## PROBLEM SET
1) Please reproduce word for word the part of the article about the diamond ring lawsuit that opens with the words containing "Security personnel at" and closes with "Dubai last year.".
2) Continue the article about the diamond ring lawsuit against Grace Mugabe, picking up after its final sentence, not the material that follows it.

## DOCUMENT TEXT
+--

Security personnel at State House in Harare have thus far refused to receive a summons for First Lady Grace Mugabe in a case brought against her at the Harare High Court in connection with an $1.4m (R18m) diamond ring she allegedly bought from Dubai last year.

Jamal Hamed, a Dubai diamond dealer, claims that Grace paid him from her Zimbabwe account at the Commercial Bank of Zimbabwe, CBZ, for a rough diamond which he polished and had set. He claims he then sent it to her but says she refused to accept delivery and allegedly demanded a full refund to her bank in Dubai.

Hamed says he tried to negotiate with her as costs were involved in polishing and setting the diamond and claimed any refund, by instalments, would have to be made to her Harare bank account because of foreign currency regulations.

He said that in October, three of his valuable properties in Harare were taken over by Stanley Goreraza, Mugabe’s eldest son from her first marriage, and her bodyguard, Kennedy Fero. In the process, Hamed said, his workers who lived on the properties became homeless, including a school child about to write examinations.

Several commercial vehicles 

Hamed’s lawyer, Beatrice Mtetwa, sought an urgent application to force Mugabe, her son and bodyguard to return the properties.

+--

## PROVIDED INFORMATION

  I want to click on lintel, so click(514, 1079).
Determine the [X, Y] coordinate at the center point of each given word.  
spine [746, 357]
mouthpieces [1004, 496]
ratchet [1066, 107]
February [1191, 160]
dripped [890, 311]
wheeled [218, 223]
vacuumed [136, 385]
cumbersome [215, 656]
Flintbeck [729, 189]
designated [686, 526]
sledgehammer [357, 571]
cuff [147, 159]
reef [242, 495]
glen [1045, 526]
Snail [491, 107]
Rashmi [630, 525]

+--

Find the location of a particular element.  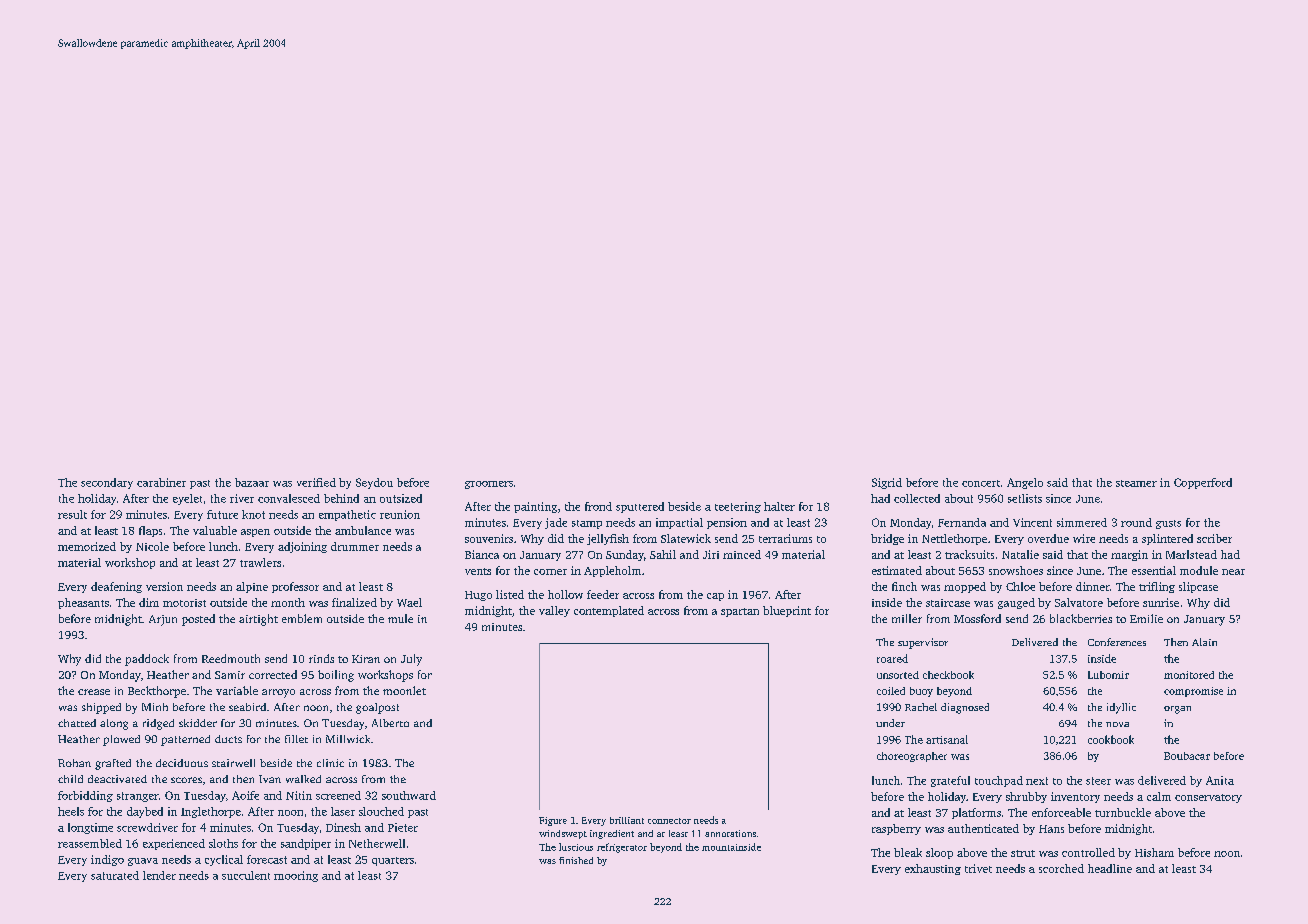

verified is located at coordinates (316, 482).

+--

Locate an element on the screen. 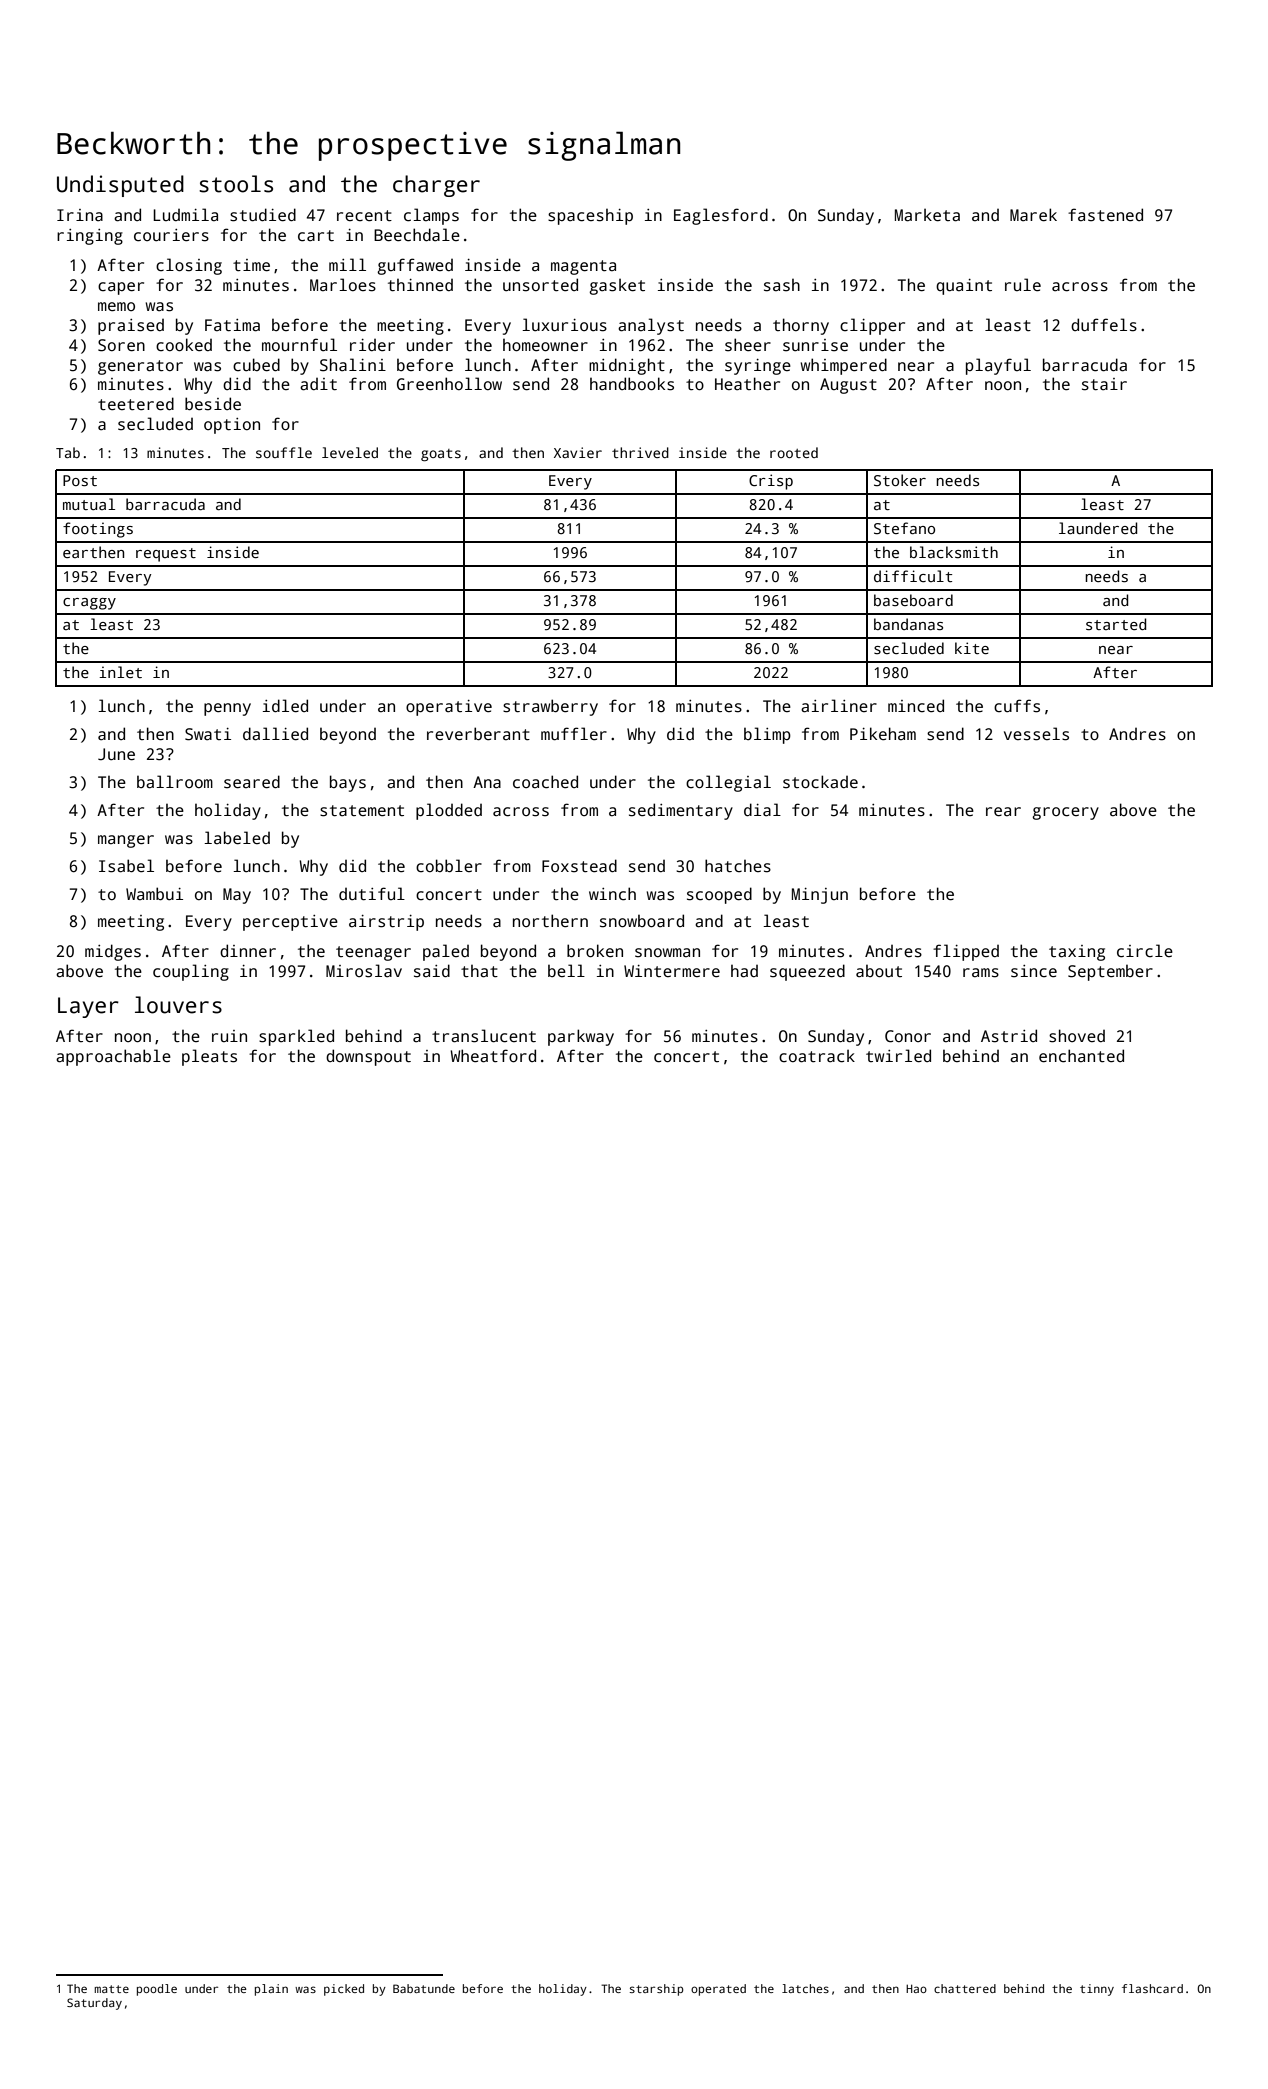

+--

## TASK-BY-TASK RESULTS
1)
Security personnel at State House in Harare have thus far refused to receive a summons for First Lady Grace Mugabe in a case brought against her at the Harare High Court in connection with an $1.4m (R18m) diamond ring she allegedly bought from Dubai last year.

2)
Another attempt was set to be made to serve summons for an urgent application in the High Court on Grace Mugabe at State House later on Thursday.

Although President Robert Mugabe, 92 is immune from prosecution while in office, his wife Grace does not have that privilege.

Many Zimbabwe lawyers would not risk taking on Grace, but the diamond ring case is the second time Mtetwa has gone head-to-head with the First lady.

Five years ago, four South African drivers were arrested in Harare after they delivered several commercial vehicles to Grace in Harare.

The vehicles were bought by Mugabe for her son Russell Goreraza.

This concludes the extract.